As the Serbs enter the town, its 30,000 residents head for a vast UN hangar surrounded by fencing. The Dutch contingent allows in only 5,000 before shutting the gate; everybody else is forced to camp outside. An overhead crowd shot shows a vast sea of people that seems truly endless. As the situation rapidly degenerates, Aida puts her duties on hold to look for her husband Nihad (Izudin Bajrovic) and sons on the other side of the fence. The only way she can get them inside is to volunteer Nihad for a “citizen’s meeting” with Mladic himself (played with frightening sobriety by Boris Isakovic).
It’s a toss-up whether the citizens involved will ever return from this encounter, where even Karremans finds himself under the thumb of the Serbian commander. When Serbs armed to the teeth confront the young Dutch guards at the UN camp, it’s no contest. They march inside the crowded hangar, intimidating everyone. When Mladic arrives they start loading people onto buses which, the people are told, will take them to a nearby town and safety. The men and women are separated. The rest takes place off-screen.
Aida, however, has overheard enough to know she has to smuggle her sons out of the camp somehow. Serbian actress Jasna Djuricic (White White World) is mesmerizing in the main role: Fighting like a lioness for her cubs, she badgers, bullies and implores the people she works for to give them UN documents. The tension and excitement mount as one escape path after another is closed off to them. And we know what fate awaits them if they don’t get out.
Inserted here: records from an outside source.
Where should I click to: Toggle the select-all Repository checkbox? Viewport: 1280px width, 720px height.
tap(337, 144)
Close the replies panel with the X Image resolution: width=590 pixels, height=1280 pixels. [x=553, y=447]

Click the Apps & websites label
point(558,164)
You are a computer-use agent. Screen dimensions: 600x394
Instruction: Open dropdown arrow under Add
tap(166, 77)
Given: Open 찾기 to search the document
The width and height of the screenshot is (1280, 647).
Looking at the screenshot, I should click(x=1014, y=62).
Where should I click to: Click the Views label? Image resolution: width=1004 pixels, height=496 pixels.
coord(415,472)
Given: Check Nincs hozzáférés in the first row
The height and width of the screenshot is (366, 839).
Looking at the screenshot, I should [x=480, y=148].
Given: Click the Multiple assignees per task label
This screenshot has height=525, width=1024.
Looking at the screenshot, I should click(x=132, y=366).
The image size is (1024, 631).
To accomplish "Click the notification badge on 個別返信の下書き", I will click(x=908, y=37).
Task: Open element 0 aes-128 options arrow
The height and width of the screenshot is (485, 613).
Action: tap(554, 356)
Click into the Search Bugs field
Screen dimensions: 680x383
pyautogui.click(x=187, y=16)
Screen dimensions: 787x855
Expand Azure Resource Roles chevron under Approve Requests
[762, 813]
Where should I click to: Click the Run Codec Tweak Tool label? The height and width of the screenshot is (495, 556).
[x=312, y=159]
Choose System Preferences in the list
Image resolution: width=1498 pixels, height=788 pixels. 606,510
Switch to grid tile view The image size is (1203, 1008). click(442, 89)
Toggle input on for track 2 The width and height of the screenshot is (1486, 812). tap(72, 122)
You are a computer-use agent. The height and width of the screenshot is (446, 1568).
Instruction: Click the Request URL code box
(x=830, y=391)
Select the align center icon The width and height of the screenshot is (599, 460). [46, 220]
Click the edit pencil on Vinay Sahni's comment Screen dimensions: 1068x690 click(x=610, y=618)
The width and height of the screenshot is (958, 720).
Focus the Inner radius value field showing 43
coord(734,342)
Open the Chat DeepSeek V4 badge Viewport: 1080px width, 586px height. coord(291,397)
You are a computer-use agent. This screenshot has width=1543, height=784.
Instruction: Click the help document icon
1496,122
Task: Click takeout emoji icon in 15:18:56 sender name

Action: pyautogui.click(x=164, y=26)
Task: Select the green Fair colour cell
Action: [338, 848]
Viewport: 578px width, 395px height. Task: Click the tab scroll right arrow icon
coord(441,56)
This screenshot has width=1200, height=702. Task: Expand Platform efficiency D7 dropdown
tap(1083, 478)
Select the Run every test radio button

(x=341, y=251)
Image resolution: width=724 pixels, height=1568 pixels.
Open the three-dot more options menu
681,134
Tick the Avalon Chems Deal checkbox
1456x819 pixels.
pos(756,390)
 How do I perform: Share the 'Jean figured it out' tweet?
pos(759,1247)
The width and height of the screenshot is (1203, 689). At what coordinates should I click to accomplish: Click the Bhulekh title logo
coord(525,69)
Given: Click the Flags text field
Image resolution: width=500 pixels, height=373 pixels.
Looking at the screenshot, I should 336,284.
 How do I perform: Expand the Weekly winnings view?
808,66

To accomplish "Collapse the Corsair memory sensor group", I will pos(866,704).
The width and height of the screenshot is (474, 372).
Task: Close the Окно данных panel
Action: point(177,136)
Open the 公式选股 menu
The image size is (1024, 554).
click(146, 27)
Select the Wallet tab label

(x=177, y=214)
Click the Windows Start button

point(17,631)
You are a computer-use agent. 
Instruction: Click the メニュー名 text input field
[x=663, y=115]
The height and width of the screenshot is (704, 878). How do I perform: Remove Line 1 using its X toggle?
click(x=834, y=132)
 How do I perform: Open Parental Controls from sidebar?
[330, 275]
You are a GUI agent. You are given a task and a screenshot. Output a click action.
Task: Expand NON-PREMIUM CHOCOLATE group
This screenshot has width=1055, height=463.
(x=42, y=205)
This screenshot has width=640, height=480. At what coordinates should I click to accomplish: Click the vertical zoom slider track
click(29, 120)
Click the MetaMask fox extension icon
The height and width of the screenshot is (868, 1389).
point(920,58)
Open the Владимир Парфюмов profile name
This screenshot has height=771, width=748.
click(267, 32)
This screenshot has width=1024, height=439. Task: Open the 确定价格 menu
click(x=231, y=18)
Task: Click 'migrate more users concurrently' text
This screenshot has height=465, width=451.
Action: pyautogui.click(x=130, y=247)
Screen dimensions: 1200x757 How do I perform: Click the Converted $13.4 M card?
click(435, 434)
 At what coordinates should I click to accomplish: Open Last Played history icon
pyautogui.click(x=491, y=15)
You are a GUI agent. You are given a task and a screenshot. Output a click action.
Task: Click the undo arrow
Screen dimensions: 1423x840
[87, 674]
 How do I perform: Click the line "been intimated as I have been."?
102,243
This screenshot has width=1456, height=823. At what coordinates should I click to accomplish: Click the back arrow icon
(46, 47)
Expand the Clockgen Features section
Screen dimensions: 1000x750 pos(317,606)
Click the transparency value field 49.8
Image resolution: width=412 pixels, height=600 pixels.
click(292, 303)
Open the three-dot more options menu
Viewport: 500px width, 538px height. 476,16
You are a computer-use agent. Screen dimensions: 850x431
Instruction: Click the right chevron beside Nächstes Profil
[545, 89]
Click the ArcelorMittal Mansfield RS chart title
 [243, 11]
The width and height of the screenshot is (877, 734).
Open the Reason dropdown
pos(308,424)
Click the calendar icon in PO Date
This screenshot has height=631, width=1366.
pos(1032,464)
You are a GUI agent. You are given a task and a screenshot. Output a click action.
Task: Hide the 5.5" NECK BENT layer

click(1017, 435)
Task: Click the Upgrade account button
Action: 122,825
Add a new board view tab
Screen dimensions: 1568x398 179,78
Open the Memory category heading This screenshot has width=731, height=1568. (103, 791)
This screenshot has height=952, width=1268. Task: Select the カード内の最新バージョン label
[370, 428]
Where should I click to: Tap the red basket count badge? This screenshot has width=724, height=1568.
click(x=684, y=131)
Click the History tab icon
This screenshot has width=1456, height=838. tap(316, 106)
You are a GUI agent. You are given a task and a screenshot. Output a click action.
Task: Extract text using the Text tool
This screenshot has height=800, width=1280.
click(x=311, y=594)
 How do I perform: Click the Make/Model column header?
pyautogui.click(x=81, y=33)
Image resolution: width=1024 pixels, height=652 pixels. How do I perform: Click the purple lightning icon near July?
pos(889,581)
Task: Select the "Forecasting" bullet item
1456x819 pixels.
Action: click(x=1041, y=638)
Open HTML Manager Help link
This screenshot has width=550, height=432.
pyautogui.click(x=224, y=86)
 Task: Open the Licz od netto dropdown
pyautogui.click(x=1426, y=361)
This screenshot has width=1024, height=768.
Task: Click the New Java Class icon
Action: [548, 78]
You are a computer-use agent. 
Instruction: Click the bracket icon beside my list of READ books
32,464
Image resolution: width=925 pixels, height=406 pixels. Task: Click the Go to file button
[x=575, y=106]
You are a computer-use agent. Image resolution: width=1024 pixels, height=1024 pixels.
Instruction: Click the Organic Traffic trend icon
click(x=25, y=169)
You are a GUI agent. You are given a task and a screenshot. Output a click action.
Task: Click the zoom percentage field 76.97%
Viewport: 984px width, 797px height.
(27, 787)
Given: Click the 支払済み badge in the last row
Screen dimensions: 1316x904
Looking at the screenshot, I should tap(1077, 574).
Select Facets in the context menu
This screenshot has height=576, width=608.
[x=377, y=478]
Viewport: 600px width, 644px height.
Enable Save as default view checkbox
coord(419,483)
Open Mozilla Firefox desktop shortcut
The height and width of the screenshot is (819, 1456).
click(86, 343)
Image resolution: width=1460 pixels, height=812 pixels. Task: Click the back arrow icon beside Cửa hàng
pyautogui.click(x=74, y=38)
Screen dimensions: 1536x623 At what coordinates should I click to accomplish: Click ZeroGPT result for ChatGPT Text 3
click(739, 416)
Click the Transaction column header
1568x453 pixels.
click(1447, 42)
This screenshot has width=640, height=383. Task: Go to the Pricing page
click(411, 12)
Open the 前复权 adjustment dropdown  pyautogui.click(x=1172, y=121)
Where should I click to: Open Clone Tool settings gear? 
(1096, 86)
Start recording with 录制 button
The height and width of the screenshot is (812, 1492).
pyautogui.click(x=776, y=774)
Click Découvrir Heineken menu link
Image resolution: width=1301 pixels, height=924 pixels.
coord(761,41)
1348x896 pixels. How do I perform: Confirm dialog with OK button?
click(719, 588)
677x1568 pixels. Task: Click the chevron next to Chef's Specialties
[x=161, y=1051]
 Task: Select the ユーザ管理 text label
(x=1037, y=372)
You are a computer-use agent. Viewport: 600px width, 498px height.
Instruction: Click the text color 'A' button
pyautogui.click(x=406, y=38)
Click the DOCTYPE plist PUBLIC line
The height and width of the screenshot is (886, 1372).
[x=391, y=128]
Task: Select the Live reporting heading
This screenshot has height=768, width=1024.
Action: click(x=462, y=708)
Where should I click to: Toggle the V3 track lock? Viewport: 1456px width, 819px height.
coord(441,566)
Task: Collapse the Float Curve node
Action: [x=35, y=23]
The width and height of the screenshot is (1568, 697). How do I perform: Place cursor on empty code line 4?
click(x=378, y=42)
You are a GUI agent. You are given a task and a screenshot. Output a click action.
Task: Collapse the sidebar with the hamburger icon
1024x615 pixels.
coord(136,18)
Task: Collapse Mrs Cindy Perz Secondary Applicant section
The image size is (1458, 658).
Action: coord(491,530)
Though the film’s title at first seems arbitrary, the Latin quo vadis? (Where are you going?) echoes the Biblical scene when the apostle Peter, fleeing from crucifixion in Rome, meets the risen Christ on the road and asks him this question. Jesus replies that he’s going to Rome to be crucified again, and Peter gathers his courage and returns to Rome and to crucifixion. It is a poignant gloss on the film’s heartbreaking closing scene, which, against all odds, suggests a note of optimism for the future.